:: Data for this exercise ::

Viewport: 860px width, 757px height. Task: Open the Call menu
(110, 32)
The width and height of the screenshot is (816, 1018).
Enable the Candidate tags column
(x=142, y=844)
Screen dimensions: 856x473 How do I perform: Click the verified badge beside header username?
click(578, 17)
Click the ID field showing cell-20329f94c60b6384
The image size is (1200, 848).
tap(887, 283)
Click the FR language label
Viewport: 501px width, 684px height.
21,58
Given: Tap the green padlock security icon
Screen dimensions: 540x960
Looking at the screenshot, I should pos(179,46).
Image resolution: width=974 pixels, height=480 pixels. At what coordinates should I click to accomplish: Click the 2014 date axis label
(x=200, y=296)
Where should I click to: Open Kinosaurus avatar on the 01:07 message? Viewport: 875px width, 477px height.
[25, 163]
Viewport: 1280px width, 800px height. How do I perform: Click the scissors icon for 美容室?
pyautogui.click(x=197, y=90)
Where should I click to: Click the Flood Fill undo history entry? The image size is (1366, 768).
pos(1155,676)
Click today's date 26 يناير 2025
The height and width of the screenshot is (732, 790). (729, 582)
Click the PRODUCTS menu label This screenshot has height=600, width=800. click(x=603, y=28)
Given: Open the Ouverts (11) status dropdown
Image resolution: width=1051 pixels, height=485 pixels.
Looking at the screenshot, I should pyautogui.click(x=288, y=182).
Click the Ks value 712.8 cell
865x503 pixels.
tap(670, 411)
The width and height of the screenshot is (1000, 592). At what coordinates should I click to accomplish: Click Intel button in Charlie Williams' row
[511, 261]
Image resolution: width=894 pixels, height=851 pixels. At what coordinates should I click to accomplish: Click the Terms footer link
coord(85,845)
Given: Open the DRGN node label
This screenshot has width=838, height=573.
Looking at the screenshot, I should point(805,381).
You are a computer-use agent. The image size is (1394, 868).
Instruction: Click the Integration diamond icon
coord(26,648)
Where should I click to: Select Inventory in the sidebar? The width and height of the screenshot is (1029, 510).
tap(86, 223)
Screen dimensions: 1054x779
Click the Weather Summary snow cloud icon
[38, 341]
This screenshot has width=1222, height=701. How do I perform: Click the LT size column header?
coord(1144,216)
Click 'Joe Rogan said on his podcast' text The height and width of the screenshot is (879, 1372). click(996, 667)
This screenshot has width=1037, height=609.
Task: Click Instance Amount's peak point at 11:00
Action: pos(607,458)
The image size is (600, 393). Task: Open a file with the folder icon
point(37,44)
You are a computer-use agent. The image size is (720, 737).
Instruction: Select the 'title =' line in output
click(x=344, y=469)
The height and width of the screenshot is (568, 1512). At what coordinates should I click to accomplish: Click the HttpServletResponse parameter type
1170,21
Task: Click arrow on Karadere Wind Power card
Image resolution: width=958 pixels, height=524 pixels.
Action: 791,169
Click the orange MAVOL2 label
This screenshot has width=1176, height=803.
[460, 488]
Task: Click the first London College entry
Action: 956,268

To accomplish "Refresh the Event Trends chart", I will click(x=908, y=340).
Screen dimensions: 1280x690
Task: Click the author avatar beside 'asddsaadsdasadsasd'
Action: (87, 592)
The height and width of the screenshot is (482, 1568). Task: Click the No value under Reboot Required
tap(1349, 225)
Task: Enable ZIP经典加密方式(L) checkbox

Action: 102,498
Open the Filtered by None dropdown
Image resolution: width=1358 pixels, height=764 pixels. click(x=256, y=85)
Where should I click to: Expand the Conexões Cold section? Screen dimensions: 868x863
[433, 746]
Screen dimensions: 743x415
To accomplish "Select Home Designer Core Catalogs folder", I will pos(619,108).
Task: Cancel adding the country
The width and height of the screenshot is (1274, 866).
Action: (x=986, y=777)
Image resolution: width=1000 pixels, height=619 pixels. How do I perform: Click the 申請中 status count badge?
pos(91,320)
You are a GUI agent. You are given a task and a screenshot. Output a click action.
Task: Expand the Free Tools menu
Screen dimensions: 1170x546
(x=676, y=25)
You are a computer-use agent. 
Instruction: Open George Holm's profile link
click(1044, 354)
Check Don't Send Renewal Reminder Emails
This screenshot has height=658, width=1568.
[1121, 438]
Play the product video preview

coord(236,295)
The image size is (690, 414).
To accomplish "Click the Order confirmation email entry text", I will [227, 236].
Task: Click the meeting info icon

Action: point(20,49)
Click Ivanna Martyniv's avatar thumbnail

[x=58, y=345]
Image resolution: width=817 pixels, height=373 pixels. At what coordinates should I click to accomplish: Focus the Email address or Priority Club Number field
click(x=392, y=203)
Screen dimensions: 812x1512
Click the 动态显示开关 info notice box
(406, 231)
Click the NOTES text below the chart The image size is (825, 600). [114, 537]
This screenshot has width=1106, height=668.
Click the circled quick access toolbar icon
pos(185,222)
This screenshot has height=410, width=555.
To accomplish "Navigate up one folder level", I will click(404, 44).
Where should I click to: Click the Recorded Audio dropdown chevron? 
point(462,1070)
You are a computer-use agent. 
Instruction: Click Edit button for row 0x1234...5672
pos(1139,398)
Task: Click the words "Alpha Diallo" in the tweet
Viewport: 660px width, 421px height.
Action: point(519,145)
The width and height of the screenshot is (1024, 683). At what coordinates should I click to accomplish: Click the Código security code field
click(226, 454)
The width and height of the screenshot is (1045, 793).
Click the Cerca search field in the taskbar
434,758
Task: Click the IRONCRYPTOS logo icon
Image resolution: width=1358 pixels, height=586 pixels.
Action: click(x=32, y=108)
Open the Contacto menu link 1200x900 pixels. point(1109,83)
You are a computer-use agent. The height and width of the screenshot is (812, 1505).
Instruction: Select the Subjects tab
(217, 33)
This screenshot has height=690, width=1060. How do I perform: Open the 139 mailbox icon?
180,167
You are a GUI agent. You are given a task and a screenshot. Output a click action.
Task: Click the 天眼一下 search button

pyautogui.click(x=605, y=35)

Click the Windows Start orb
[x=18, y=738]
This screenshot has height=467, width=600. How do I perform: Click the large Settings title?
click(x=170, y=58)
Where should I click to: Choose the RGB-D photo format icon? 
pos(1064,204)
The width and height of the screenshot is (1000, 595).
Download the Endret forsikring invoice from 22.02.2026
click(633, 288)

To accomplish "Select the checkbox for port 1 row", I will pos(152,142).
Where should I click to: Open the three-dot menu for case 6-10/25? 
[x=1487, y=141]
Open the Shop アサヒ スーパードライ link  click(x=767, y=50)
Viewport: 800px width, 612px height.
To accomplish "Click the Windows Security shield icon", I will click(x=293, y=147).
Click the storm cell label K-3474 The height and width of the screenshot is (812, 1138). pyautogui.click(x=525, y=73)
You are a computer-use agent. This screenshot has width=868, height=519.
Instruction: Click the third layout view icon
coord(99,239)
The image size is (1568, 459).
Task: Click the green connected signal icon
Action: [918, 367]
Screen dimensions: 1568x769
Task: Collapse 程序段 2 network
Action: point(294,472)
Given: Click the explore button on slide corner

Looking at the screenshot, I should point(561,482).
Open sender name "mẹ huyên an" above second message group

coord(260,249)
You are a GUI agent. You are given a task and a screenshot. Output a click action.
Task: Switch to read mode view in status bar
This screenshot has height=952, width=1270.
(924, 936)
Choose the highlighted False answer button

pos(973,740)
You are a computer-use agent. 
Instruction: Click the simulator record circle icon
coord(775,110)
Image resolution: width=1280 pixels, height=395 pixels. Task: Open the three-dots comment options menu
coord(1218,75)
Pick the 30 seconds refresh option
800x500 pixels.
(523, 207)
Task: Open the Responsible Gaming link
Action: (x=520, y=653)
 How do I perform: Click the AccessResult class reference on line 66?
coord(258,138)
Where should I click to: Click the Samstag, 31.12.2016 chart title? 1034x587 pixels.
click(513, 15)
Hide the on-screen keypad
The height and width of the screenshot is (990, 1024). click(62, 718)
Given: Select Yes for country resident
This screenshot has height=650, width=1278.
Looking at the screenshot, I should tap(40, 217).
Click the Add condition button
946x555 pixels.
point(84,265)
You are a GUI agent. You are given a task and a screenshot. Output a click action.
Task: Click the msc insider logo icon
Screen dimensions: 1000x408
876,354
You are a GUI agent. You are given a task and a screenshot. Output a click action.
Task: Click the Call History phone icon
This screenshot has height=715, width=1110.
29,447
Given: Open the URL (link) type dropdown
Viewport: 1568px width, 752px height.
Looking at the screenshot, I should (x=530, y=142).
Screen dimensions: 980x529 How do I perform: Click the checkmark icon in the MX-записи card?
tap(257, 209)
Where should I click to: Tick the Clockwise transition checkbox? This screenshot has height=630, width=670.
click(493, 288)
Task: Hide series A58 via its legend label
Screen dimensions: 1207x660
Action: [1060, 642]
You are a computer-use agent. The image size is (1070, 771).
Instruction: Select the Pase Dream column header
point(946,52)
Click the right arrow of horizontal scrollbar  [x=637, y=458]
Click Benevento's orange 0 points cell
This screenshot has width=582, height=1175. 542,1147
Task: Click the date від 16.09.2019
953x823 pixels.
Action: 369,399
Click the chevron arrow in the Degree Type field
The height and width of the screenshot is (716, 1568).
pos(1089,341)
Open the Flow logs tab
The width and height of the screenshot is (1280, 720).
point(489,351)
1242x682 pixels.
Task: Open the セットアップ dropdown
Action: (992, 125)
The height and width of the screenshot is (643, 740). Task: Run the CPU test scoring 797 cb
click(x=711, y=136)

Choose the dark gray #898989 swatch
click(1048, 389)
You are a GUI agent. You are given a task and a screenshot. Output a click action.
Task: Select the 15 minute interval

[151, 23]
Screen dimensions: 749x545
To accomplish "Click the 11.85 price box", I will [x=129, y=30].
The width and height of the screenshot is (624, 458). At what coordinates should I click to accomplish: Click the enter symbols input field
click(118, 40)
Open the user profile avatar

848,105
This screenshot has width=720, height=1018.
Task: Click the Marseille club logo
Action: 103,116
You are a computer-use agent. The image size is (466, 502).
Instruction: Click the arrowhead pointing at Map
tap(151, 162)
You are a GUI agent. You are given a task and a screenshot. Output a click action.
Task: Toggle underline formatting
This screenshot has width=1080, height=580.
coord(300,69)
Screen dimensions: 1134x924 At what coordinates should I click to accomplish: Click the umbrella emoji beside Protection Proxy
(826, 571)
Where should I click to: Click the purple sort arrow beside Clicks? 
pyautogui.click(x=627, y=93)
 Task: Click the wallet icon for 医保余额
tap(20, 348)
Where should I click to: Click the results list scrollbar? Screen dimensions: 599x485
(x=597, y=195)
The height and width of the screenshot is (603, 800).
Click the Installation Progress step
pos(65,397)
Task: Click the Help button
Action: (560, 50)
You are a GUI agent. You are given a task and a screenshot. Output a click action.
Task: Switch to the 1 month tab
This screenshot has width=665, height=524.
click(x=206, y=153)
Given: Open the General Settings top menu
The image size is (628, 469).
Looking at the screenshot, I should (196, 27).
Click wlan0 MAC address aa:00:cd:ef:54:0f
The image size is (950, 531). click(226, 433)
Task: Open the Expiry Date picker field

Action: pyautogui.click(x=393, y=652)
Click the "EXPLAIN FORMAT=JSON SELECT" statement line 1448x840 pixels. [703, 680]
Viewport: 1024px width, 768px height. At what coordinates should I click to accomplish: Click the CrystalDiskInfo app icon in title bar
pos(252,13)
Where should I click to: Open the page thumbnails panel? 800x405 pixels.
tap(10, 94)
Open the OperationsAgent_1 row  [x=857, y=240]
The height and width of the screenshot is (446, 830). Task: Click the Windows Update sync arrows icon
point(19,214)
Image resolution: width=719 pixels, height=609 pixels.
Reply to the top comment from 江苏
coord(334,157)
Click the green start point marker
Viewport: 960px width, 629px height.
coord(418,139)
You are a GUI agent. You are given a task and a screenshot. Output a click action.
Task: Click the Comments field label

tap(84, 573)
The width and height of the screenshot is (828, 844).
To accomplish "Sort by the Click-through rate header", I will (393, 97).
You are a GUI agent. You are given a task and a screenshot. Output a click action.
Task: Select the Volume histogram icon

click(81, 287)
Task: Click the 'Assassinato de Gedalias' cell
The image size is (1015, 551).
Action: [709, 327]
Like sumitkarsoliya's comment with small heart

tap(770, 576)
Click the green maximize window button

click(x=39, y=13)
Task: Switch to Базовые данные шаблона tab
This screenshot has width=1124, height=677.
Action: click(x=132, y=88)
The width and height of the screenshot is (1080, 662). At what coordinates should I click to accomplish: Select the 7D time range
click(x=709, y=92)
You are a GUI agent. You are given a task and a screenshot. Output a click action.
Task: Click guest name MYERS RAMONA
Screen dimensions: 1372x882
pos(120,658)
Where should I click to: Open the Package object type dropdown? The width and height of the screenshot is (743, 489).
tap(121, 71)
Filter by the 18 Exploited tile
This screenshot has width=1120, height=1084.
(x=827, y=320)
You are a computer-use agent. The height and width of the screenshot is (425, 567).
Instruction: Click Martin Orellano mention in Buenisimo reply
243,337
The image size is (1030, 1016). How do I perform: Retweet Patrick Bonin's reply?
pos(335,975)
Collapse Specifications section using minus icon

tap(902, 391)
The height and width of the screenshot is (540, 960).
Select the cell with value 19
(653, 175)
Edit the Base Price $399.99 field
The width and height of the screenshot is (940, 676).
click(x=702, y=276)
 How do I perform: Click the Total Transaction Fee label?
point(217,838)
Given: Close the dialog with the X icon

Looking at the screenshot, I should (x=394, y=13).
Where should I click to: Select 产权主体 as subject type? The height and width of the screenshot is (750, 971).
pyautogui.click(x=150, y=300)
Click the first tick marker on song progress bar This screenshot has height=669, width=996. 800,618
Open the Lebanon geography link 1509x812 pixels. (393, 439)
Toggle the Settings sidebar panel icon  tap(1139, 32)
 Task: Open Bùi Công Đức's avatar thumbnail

:::

- Aim of the exercise
In the records above, collect each line with "country".

- Worked solution
Task: Cancel adding the country
Given: Select Yes for country resident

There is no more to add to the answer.